Hunter at DailyKos:
There are plenty of individuals in the world -- people of deep faith, regular churchgoers, etc. -- who see no conflict between faith and science. It requires significantly less imagination, if you are of both a scientific and a religious bent, to imagine the universe being set into motion through a single, unimaginably powerful spark of existence -- a singularity of time and space that gave birth to all that followed -- than it is to imagine the earth, heavens, animals, plants, elements, galaxies, fossil records, tectonic processes, quantum effects, etc., etc., etc., each being laid out one-by-one like props on a television set, all waiting to be set into motion at once when an unseen director cries action on the two poor unknowing saps gorging themselves at the buffet table. Science, as it turns out, requires that you believe in a much more powerful and ingenious God than the God of fundamentalist Topeka, Kansas.
As the aliens say in Dark City: "Let the tuning commence!"

- tom moody 5-07-2005 8:12 pm

I like the fact that the fundies want to redefine the meaning of the word "science".
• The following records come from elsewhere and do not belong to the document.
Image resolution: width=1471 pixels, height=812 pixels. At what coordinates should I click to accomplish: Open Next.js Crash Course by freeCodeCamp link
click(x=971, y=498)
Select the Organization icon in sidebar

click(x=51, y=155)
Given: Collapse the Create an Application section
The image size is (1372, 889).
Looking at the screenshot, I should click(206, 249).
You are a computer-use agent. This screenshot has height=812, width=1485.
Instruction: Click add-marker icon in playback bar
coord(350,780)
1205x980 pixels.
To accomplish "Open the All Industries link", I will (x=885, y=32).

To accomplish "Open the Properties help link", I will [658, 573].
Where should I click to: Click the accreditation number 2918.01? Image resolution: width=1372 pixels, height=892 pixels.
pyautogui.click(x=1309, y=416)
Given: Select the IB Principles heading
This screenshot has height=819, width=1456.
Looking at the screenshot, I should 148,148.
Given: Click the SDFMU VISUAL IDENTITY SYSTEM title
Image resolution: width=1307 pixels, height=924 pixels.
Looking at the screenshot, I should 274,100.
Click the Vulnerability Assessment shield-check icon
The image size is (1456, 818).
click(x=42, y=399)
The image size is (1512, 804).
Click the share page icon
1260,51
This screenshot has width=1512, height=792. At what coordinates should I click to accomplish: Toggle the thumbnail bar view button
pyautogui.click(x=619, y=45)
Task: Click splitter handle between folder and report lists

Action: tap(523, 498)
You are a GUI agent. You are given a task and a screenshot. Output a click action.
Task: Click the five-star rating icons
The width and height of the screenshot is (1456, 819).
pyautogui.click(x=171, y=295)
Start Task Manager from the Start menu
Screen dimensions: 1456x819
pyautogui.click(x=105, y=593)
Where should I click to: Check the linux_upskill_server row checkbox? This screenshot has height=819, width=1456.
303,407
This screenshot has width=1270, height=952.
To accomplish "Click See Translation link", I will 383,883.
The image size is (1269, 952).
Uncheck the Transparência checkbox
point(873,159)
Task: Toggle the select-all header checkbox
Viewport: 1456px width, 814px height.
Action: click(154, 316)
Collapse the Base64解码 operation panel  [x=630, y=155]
Why stop there? Math are way to hard, so they shud be redefinated to. And ther r way to many countrys and states, so geografy shuld be more simpler. Only skware states wil be covered in skool.
- mark 5-07-2005 9:35 pm


It's all in the Bible, man: quadratic equations, peptide chains, the Dewey decimal system, how to Pasteurize milk, simply amazing stuff the Lord has made available all in one place.